> **What needs to be done**
Please return every line in the records below that contains the word "This".

▼

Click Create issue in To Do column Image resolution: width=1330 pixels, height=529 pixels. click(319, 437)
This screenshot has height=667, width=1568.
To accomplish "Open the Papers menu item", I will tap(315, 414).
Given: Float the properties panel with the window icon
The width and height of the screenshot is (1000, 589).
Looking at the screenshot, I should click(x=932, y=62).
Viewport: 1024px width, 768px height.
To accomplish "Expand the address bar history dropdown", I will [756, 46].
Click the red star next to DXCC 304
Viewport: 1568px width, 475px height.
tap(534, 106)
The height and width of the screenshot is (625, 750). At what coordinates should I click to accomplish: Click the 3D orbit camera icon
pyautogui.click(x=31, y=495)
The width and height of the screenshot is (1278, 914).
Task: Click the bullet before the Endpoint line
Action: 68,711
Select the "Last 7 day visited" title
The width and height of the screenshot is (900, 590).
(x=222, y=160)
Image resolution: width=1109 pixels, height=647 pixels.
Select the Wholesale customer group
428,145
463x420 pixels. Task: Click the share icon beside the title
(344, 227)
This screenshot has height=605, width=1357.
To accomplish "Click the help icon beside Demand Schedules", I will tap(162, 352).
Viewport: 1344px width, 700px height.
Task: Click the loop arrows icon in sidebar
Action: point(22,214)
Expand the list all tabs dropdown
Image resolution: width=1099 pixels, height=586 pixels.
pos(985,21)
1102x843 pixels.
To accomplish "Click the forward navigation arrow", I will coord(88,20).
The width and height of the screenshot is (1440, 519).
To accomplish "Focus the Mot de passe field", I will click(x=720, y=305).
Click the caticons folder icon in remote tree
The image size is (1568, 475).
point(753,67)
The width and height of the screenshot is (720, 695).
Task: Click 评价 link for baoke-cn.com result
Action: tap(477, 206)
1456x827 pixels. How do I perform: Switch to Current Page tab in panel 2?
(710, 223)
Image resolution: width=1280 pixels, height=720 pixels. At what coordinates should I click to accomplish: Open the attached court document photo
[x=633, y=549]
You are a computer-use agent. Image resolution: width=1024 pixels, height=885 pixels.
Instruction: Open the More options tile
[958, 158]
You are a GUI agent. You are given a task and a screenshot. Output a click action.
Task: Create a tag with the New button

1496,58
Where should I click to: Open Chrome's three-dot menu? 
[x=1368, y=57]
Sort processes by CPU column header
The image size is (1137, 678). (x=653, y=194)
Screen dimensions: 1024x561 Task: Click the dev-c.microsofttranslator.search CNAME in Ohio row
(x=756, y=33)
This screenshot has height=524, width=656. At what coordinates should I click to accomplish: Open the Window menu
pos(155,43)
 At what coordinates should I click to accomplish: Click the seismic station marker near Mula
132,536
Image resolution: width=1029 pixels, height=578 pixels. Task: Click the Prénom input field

▲

> **Written solution**
This screenshot has height=667, width=1568.
This screenshot has height=605, width=1357.
This screenshot has height=524, width=656. At what coordinates should I click to accomplish: Open the Window menu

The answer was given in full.